The Invitational Week 67: Bring Up the Rear
Move the last letter of a word to the front. Plus winning poems about artworks.
O-RING: A band that holds a group together but is the weakest part of it. (Craig Dykstra)
SNIPPLE: Babies agree: the Best Stuff on Earth. (Kyle Bonney)
LB.-AGE: What you’ll add from overeating breakfast carbs. (John McCooey)
Ever since those results from our 1998 change-one-letter contest started to move around “cyberspace” on “e-mail” and then on “the World Wide Web” — and still pop up in corrupted form — The Invitational has been known best for neologism contests, especially ones that ask you to take an existing word and alter it slightly to make a new word, usually relating somehow to the original.
Here’s a variation that we did only one time, back in 2011. Maybe it was because we thought the results were so good that we worried we couldn’t match them. Maybe we just forgot. Anyway, have at it.
For Invitational Week 67: Move the last letter of a word, phrase, or name to the front, and then define the result, as in the examples above from the original contest above (full results here). You can alter punctuation or capitalization.
Click here for this week’s entry form, or go to tinyURL.com/inv-form-67. As usual, you may submit up to 25 entries for this week’s contest, preferably all on the same form. Also as usual, please submit each individual entry as one single paragraph; i.e., don’t push Enter until you’re starting the next entry.
Deadline is Saturday, April 20, at 9 p.m. ET. Results will run here in The Gene Pool on Thursday, April 25.
Winner gets a little pink “Nose Condom,” “for the safe practice of brown nosing.” Complete with testimonials on the packaging like “Six months ago my boss didn’t know I existed. Now it’s weekends on his yacht.” Donated (unused) by Dave Prevar. Warning: Don’t Google this or you will get a very different product. This is such a lousy prize, even by our standards, that we’ll throw in some vintage Loser Magnets.
Runners-up get autographed fake money featuring the Czar or Empress, in one of eight nifty designs. Honorable mentions get bupkis, except for a personal email from the E, plus the Fir Stink for First Ink for First Offenders.
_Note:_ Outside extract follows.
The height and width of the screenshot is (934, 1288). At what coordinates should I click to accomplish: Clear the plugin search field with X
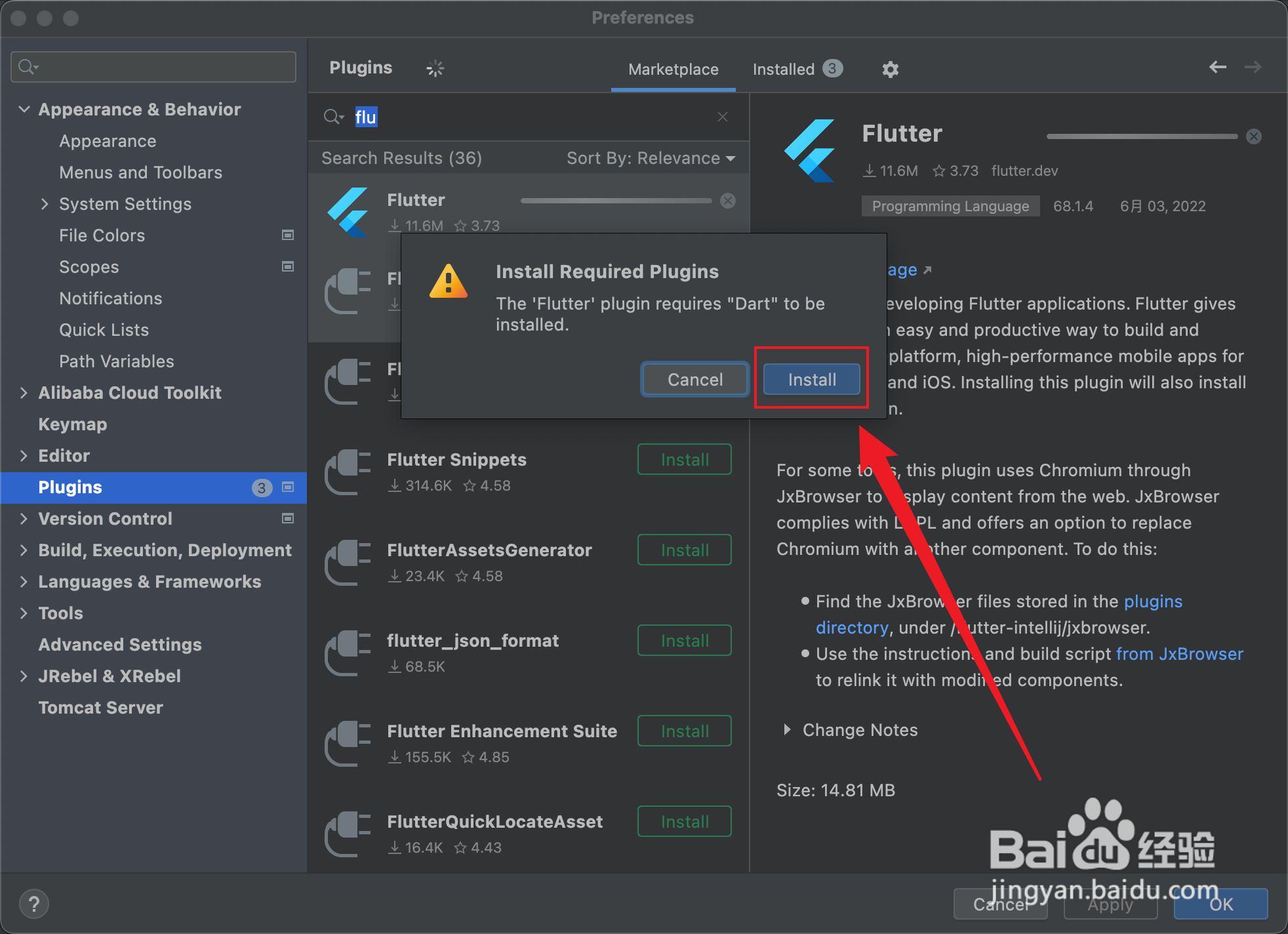[722, 117]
Meanwhile, send us questions or suggestions, which we hope to deal with in real time. You do this, as always, by sending them to this here button:
MoMA Mia! The artwork poems of Week 65
In Week 65 we asked you to choose any artwork we could run a picture of, and write a funny poem about it. The results were spectacular, as you will see. It turns out that Losers, in addition to being famous smart-asses, know more than a bit about art.
Third runner-up: See Judy Freed’s poem in the art at the top of this page.
Second runner-up:
“My Bed”
Tracey Emin broke all the rules from the start,
Thus becoming an enfant terrible of art.
Spending four days in bed drinking nothing but booze,
She declared it was art and got stellar reviews.
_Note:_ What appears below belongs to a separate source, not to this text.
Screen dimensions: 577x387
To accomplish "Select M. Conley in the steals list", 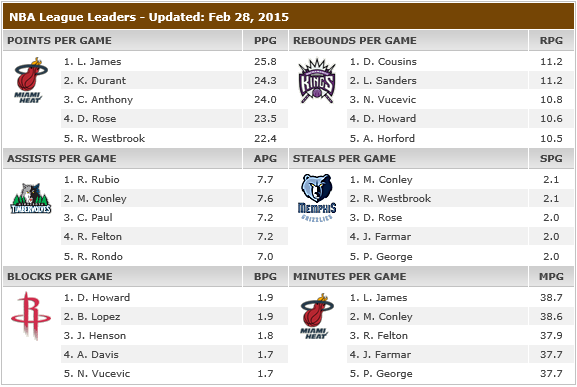I will tap(387, 180).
“My Bed” is unmade, stained with menstrual blood,
And the floor’s strewn with underwear, condoms and crud.
The furor she caused, though, was quick to abate,
And today it’s worth eight million pounds to the Tate.
(Chris Doyle, Denton, Tex.)
First runner-up:
“White Painting [three panel],” by Robert Rauschenberg
“It’s brilliant, Bob!” gushed the curator on the phone.
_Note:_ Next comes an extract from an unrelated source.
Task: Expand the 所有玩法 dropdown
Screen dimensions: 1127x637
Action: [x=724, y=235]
“Daylight and shadow make a shifting tone-on-tone!”
Puzzled at his praise, I glanced at the crate
Where my finished artwork still sat in wait.
The couriers must have grabbed the other box,
The one with three blank canvases fresh from the docks!
Pausing just briefly, I said, “Gerald, you’re too kind.
But I’m glad you see precisely what I designed!”
(Pam Shermeyer, Lathrup Village, Mich.)
And the winner of the “Scream” finger puppet:
Today’s Gene Pool Gene Poll:
As always, if you disagree with all of our choices, and find that the best entry is not one of the above, but one of the honorable mentions (below), tell us in the Comments.
ILL AT EASEL: Honorable mentions
Two reflections on “The Creation of Adam” by Michelangelo:
The ceiling of the Sistine Chapel
Has a fresco that’s a zinger —
What is it that Adam’s saying?
I suspect it’s “Pull my finger.”
(Richard Franklin, Alexandria, Va.)
If Adam had a mother not,
That navel must be Photoshopped!
If he was first, who took this shot?
It’s time this AI crap is stopped!
(Hildy Zampella, Sarasota, Fla.)
“The Lovers II,” by René Magritte, 1928
When they met at the bar, they were drunk.
He thought she was cute; she thought “Hunk!”
But, in truth, beauty’s fleeting.
That’s why they make sheeting —
So daylight won’t change what they thunk.
(Jon Gearhart, Des Moines)
“I Am,” by Salvatore Garau, 2021 (read about it here)
“I Am” was nothing to look at,
On its elegant white stand,
But became a “must haven’t” for eighteen grand
When a buyer bought the empty space,
Called a “density of thoughts” — and with a straight face —
By the artist of the sculpture made only of air,
Who was happy to certify: Nothing was there. (Stu Segal, “Southeast U.S.”)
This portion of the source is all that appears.